Jordan Williams, Utility, Wales
There is much hoopla in Wales at the moment around the blossoming of Rhys Patchell who seems a genuine prodigious talent after adapting well to senior rugby with Cardiff. Unfortunately, Patchell’s rise has seen him selected for the Welsh tour to Japan and consequently robs the tournament of a genuine star. However Welsh fans should not lament his absence too much as it opens up an opportunity for Jordan Williams, a gifted utility player (fly-half seems his natural position but he is extremely competent at full back) from Llanelli, who has been excelling in the Principality Premiership (337 points in 24 games) as well as getting a taste of first-team football with Scarlets in the Rabodirect Pro12 and LV= Cup. Williams has a natural instinctive feel for rugby and can cause real damage with his game-breaking ability. His natural ability also extends to kicking as he is competent off both feet and is tactically astute.
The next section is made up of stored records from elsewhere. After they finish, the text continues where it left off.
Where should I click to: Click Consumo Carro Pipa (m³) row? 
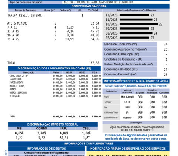(136, 54)
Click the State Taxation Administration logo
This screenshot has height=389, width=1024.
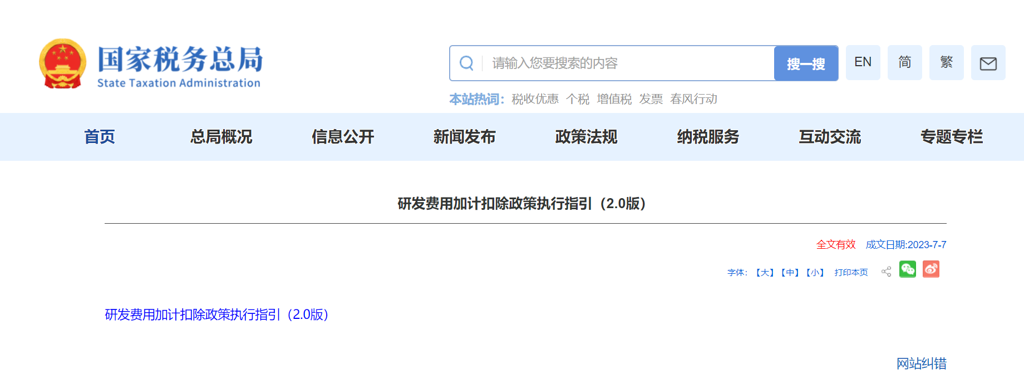pos(151,64)
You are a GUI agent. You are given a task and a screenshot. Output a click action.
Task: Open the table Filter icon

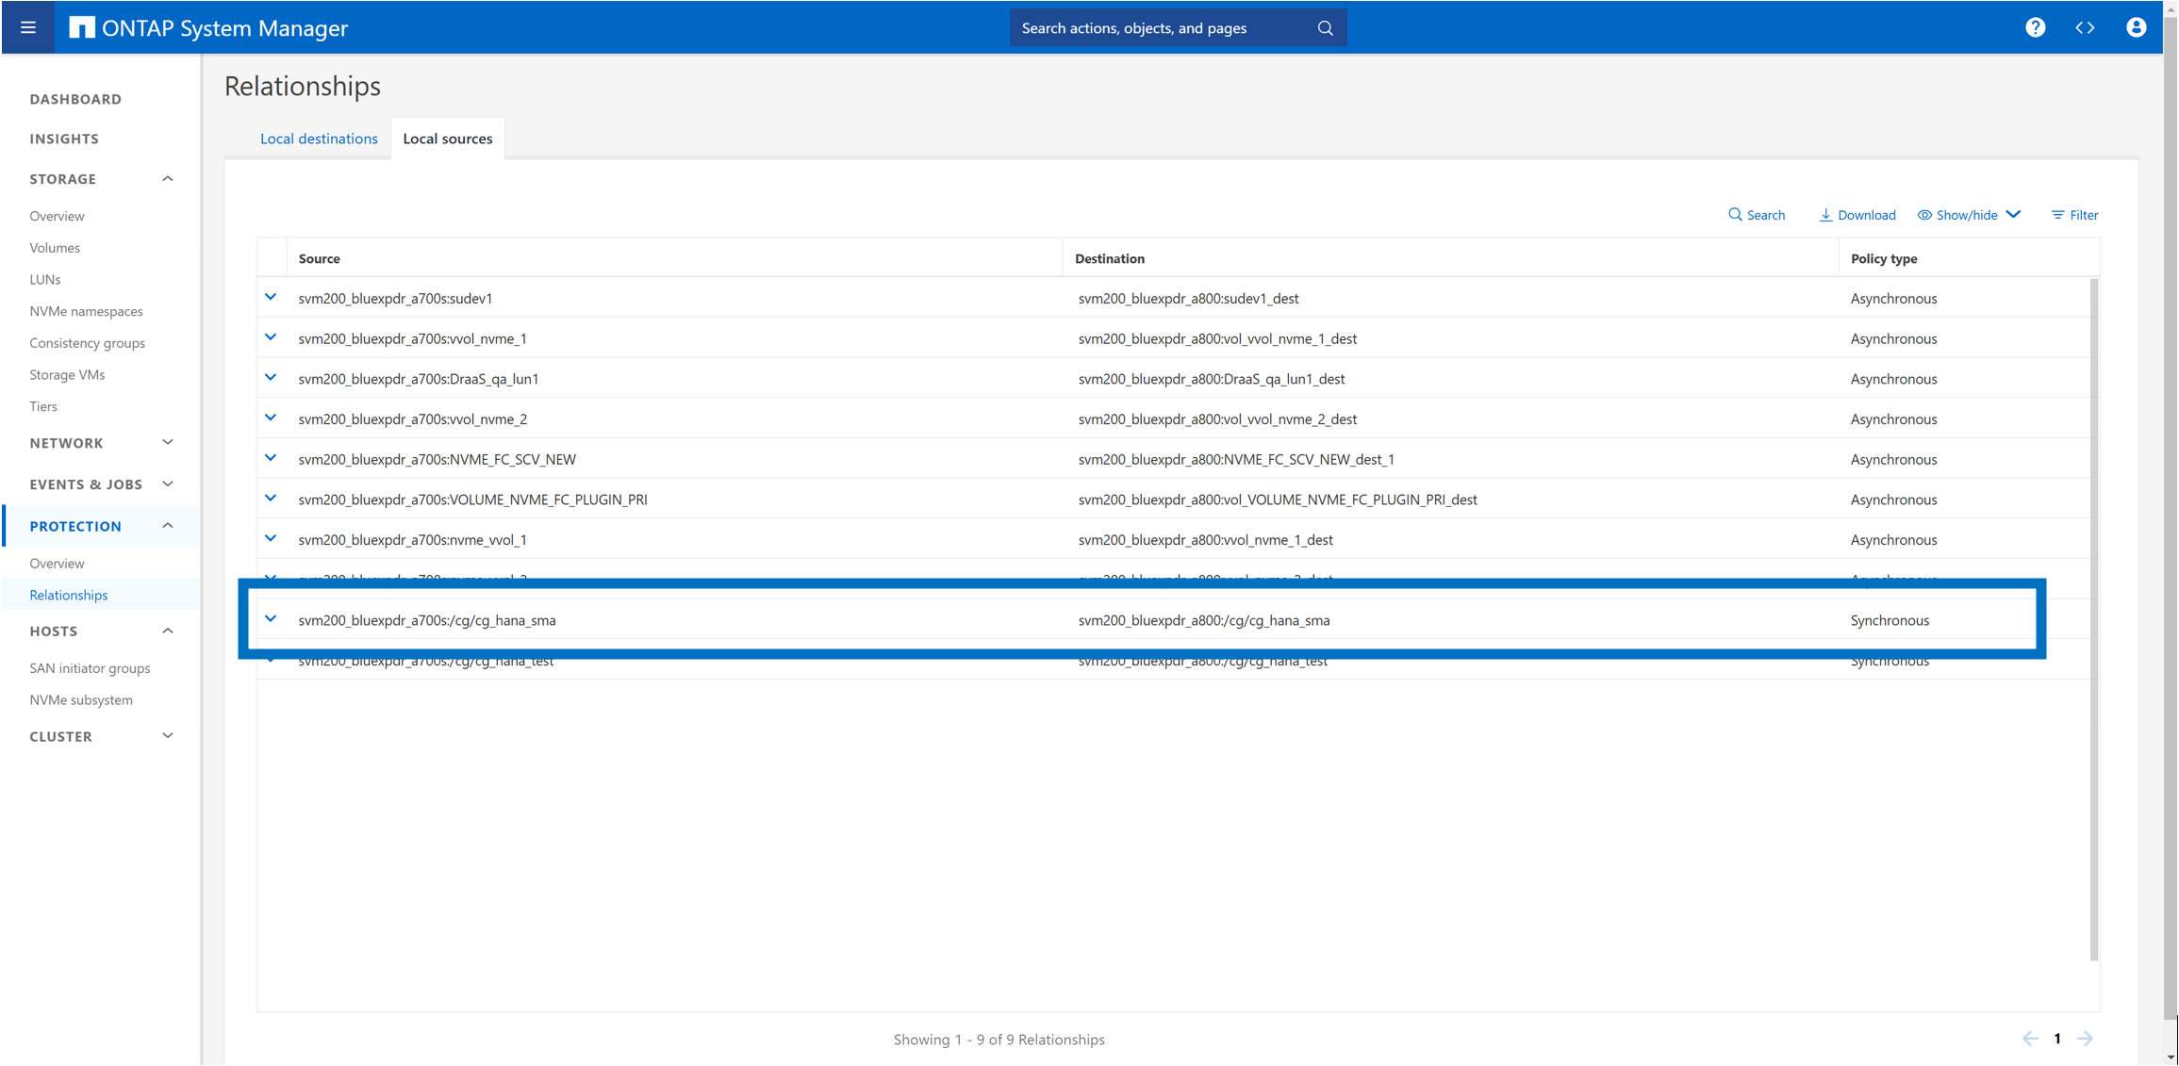tap(2057, 215)
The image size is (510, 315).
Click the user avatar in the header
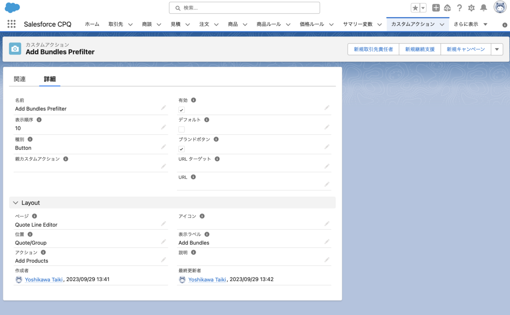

3 ‘under the radar’ players:
Sevanaia Galala. Centre, Fiji
Galala’s backstory is extremely interesting. Plucked from his Fijian homeland by Brive, the front-rower has reinvented himself as a centre and occasional winger. He is big, fast and has played well when he has received game time in the French second division (a tough league in its own right).
Fomai Ah Ki, Fullback, Samoa
Ah Ki went extremely close to making the New Zealand team for the Championship and his omission at the last stage before the tournament has resulted in a huge coup for Samoan rugby. Ah Ki is a fine exponent of the sevens game and this should translate well for Samoa if they can get the ball to him in space.
Jared Stewart, Centre, USA
Stewart has already experienced life as a professional footballer during a stint with Leeds Rhinos in the Super League rugby league competition. Injuries have hampered his development, a major reason why he is now with the Newcastle Falcons, but the pedigree remains. Stewart should provide the US with some power in the midfield.
N.B. The IRB will be streaming live matches online at www.IRB.com.